▸ Supplied passage
On July 3, 2021, Fujii successfully defended the Kisei title in the 92nd Kisei Tournament, defeating Watanabe 3 games to 0. His successful title defense made him the youngest player to successfully defend a major title, (Note: The previous record of 19 years and 0 months was set in 1991 by Nobuyuki Yashiki.) and also meant that he satisfied the promotion criteria for the rank of 9-dan. Fujii's promotion to 9-dan at age 18 years and 11 months made him the youngest player to ever be promoted to 9-dan. (Note: The previous record of 21 years and 7 months was set in 2005 by Akira Watanabe.)

▸ Exercise A
In the passage about Fujii's Kisei title defense, whom did Fujii beat in the 92nd Kisei Tournament, and by what score?
The passage and the entries have no connection to each other.

Screen-element location entries
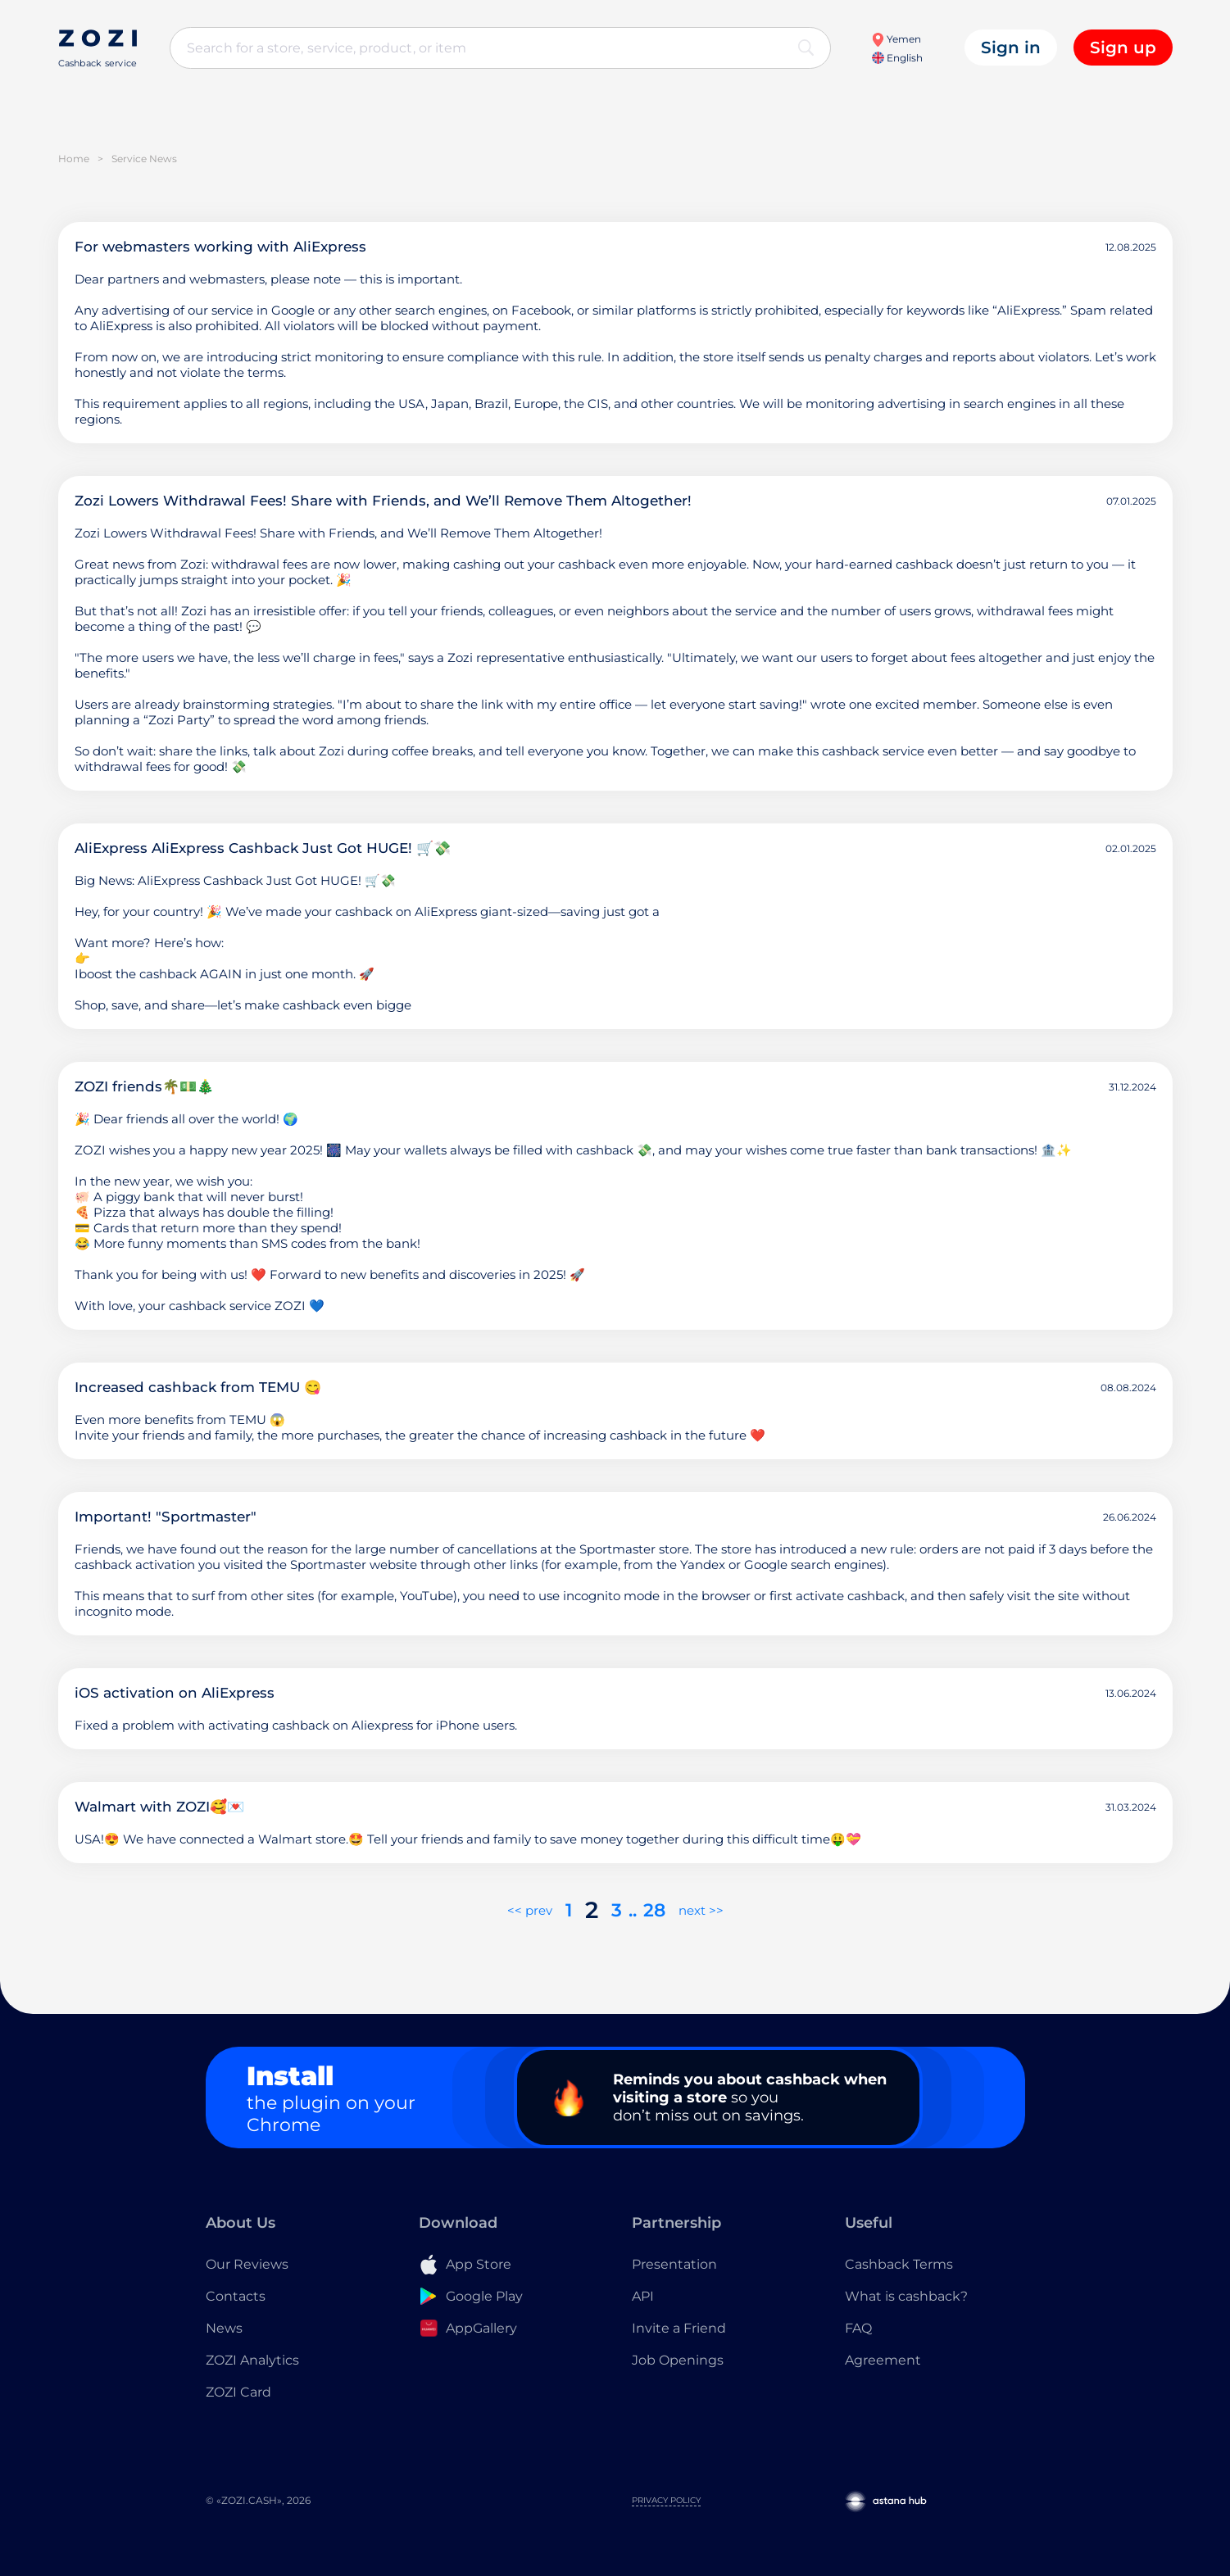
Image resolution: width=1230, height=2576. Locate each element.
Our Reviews (247, 2264)
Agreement (883, 2360)
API (643, 2296)
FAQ (858, 2328)
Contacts (236, 2296)
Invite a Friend (679, 2328)
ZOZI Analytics (252, 2360)
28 (654, 1910)
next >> (701, 1910)
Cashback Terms (899, 2264)
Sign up (1123, 47)
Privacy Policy (666, 2500)
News (224, 2328)
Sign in (1011, 47)
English (897, 58)
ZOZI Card (238, 2392)
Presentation (674, 2264)
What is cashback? (906, 2296)
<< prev (529, 1910)
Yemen (896, 39)
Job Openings (678, 2360)
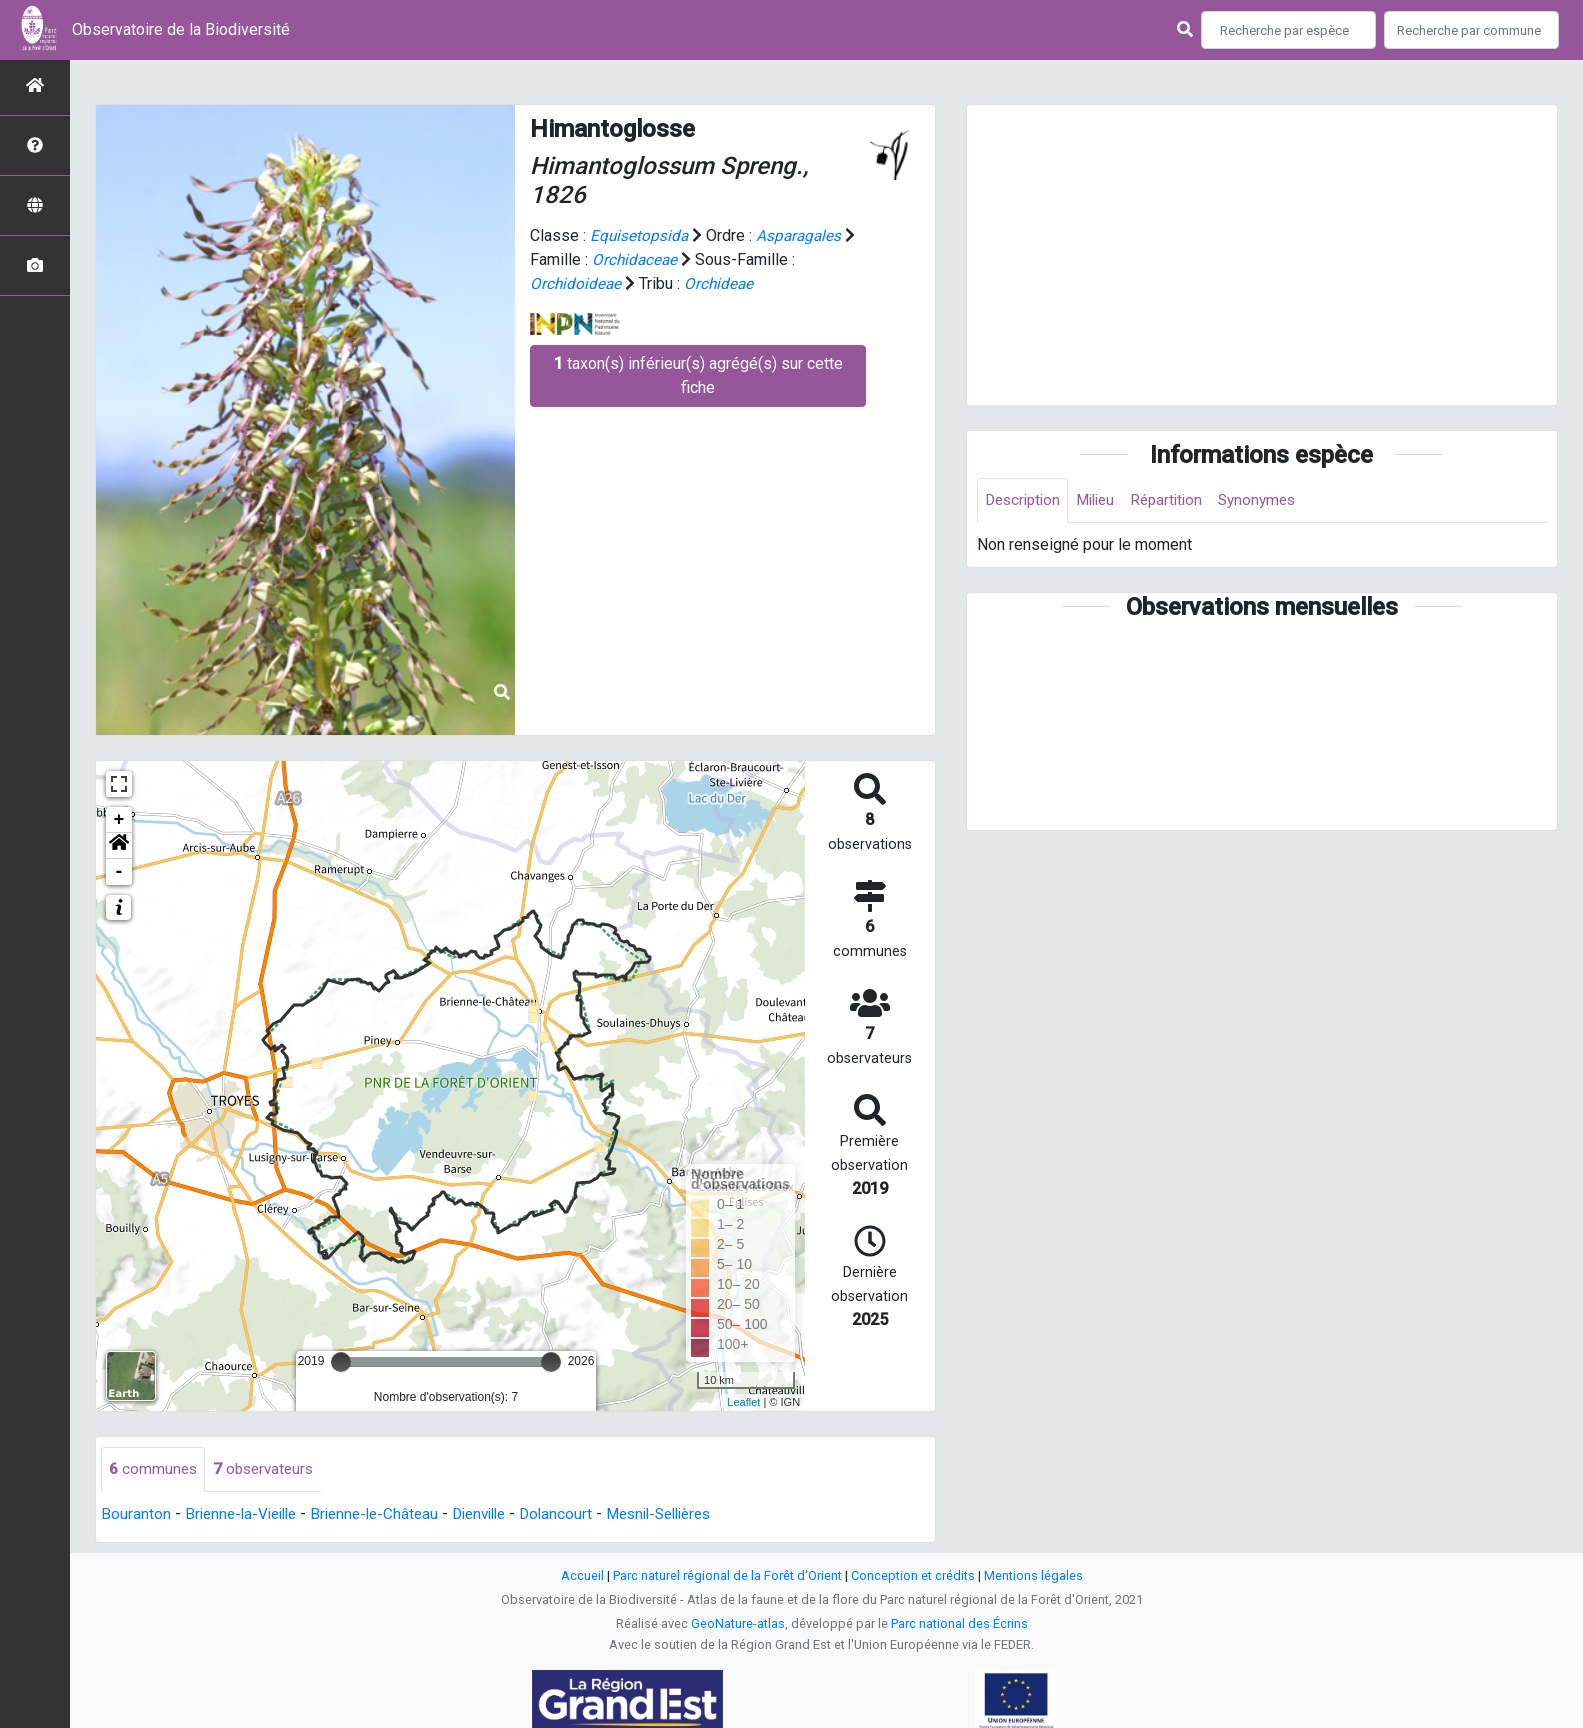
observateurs (268, 1469)
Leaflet (743, 1402)
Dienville (498, 1514)
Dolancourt (580, 1514)
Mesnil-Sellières (690, 1514)
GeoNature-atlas (738, 1624)
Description (1025, 500)
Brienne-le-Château (387, 1514)
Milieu (1103, 500)
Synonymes (1274, 500)
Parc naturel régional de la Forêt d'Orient (727, 1576)
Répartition (1179, 500)
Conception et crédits (913, 1576)
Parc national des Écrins (959, 1624)
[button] (119, 846)
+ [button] (119, 820)
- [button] (119, 872)
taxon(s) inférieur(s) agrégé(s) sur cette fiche (698, 375)
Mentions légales (1033, 1576)
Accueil (582, 1576)
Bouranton (136, 1514)
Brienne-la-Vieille (245, 1514)
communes (154, 1469)
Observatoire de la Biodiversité (181, 29)
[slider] (341, 1362)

▸ Exercise B
Swap "button" for "control" in the entries between the lines holding "Parc naturel régional" and "communes (154, 1469)", inclusive. Give back only those lines, with everything else unchanged.

▸ Reply A
Watanabe, 3 games to 0.

▸ Reply B
Parc naturel régional de la Forêt d'Orient (727, 1576)
Répartition (1179, 500)
Conception et crédits (913, 1576)
Parc national des Écrins (959, 1624)
[control] (119, 846)
+ [control] (119, 820)
- [control] (119, 872)
taxon(s) inférieur(s) agrégé(s) sur cette fiche (698, 375)
Mentions légales (1033, 1576)
Accueil (582, 1576)
Bouranton (136, 1514)
Brienne-la-Vieille (245, 1514)
communes (154, 1469)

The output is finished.